The Finance Curse is the reason I will not achieve my 2019 GoodReads Reading Challenge of 200 books, but it was worth it. This is a very detailed review of the myriad ways the finance industry is undermining democracy, good government, and the economy. It is a well-known truism that resource-dependent economies enrich those in power, impoverish the rest, and tend toward authoritarianism. Russia and its oligarchy are a perfect example of a petrostate of corruption and authoritarian rule by corrupt leaders. Nicholas Shaxson makes the argument that this happens in countries whose economices are dominated by finance as well and he proves his point.
So what happens to economies that become financialized. The finance, insurance, and real estate economic sectors explode, this is where finance happens, not in manufacturing. The point of finance becomes extracting value, not creating it. Companies are bought to take on debt, have their assets stripped, their employees laid off, and then allowed to go bankrupt. Asset mining is more profitable than making things. Worse, the ideology of finance become internalized in the culture, so people nod approvingly while their pockets are picked.

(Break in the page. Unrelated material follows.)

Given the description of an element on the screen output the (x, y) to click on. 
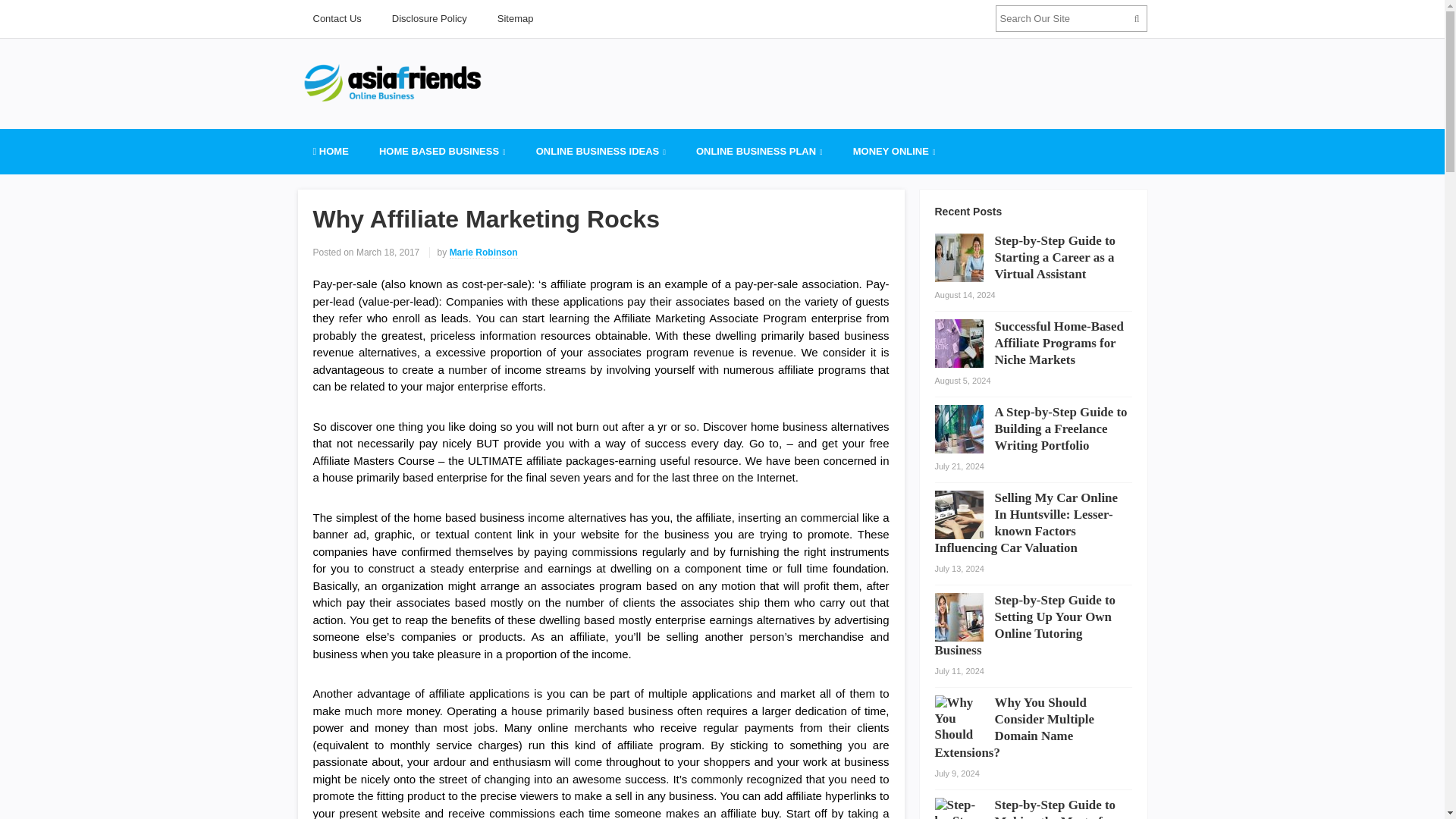
Disclosure Policy (429, 18)
Sitemap (514, 18)
Contact Us (336, 18)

Shaxon meticulously documents how finance became such an international juggernaut and how it has completely gutted many industries, shuttering newspapers and family farms along the way. It seems they will roll through industry after industry, cannibalizing the productive side of the economy to feed the greed of financiers whose hunger for wealth is infinite.

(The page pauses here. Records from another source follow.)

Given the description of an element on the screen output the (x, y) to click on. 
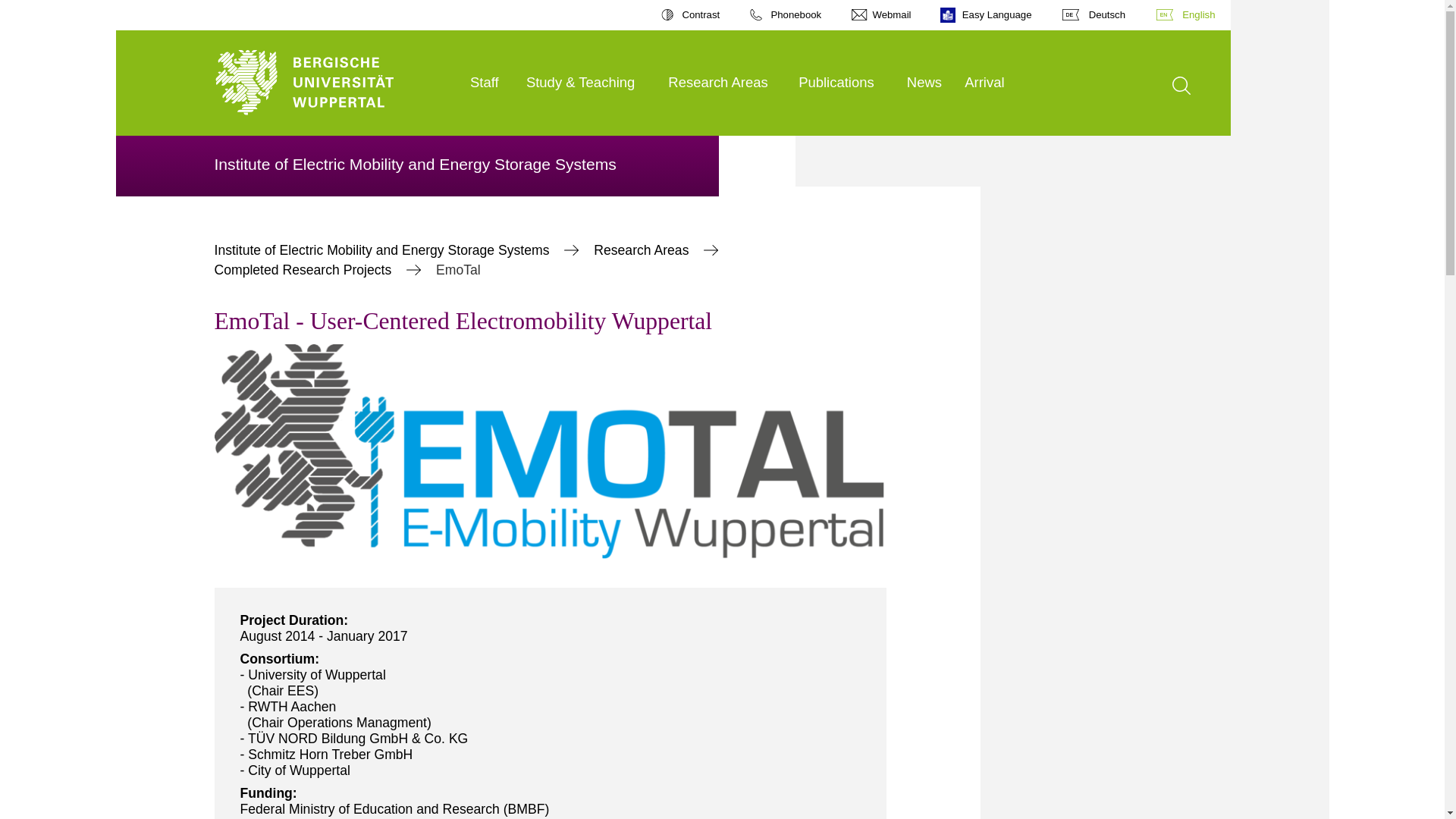
Easy Language (987, 15)
go to front page (334, 82)
Contrast (690, 15)
Deutsch (1093, 15)
Staff (488, 83)
Deutsch (1093, 15)
Phonebook (785, 15)
Webmail (881, 15)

I think The Finance Curse is one of those important books everyone who cares about democracy should read. I also think few will invest the time. I am a fast reader and it took me two weeks to read this. While nearly a fourth of its 384 pages are footnotes, the prose is dense with detail. Then it is also so depressing that I had to put it down after each chapter to shake off the despair.
What makes it even more despairing is that so little of the book is devoted to ways to address the plague of financialization and the suggestions are weak sauce. Campaign finance reform is offered as this unversal panacea, but fighting financialization requires far more than getting money out of politics.

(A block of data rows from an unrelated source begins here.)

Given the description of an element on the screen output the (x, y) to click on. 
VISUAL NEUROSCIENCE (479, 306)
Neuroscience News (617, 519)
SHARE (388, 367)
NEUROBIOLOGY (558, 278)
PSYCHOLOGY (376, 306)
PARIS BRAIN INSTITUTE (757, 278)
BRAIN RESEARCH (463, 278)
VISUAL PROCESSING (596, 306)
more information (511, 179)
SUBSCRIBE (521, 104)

Financialization is a cultural blight. An entire section of every major newspaper devotes itself to the business of finance with the premise that what’s good for finance is good for the country. There is no such attention for labor or industry. Finance is the be all and end all of the economy. The health of Wall Street is proof the economy is working even though wages are stagnant, bankruptcies increase, and homelessness is rampant. How the country serves the needs of finance has become more important than how it serves the people, not just to the government, but to the public. Farmers who have declared bankruptcy still think the economy must be good because the Dow broke a new record. Finance has not just captured the government and the economy, it has captured the culture. We need cultural weapons to fight a cultural cancer.
I received a copy of The Finance Curse from the publisher through Edelweiss.